4. Rational belief theory, which suggests that patients decide to comply or not comply by weighing the benefits of treatment and the risks of disease through cost-benefit logic.

5. Selfregulatory systems, in which patients are seen as problem solvers whose regulation of behavior is based on perception of illness, cognitive skills, and past experiences that affect their ability to plan and cope with illness. 

    Although these theories and models shed some light on the very complex issue of compliance, most sources agree that each of them has limitations and no one theory or model alone has proved to be superior to the others (Heiby, Lukens, & Frank, 2005; Munro, Lewin, Swart, & Volmink, 2007). 

    In recent years, researchers have attempted to use a multivariate approach to explaining compliance.

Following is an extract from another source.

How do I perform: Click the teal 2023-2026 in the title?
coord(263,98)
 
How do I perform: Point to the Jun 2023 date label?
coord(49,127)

For example. Heiby et al. (2005) have proposed the health compliance-II model, which incorporates variables from several theories and models. Further research is needed to identify a model that incorporates some of the multiple variables described subsequently.

    Low compliance with making healthy life style changes is frequently seen in people who have chronic diseases. This is because positive outcomes resulting from behavioral change are not often immediate and, therefore, individuals become frustrated and non adherent to health plans that offer mainly long term benefits, not short term gratifications. 

    A web based behavior motivational tool, grounded in social cognitive theories, has been developed to help increase patient compliance. Entertaining gaming techniques are used to encourage change in behaviors by creating scenarios and “information interventions based on predefined rules to achieve effective compliance” (Lin, Ramakrishnan, Chang, Spraragen, & Zhu, 2013, p. 58).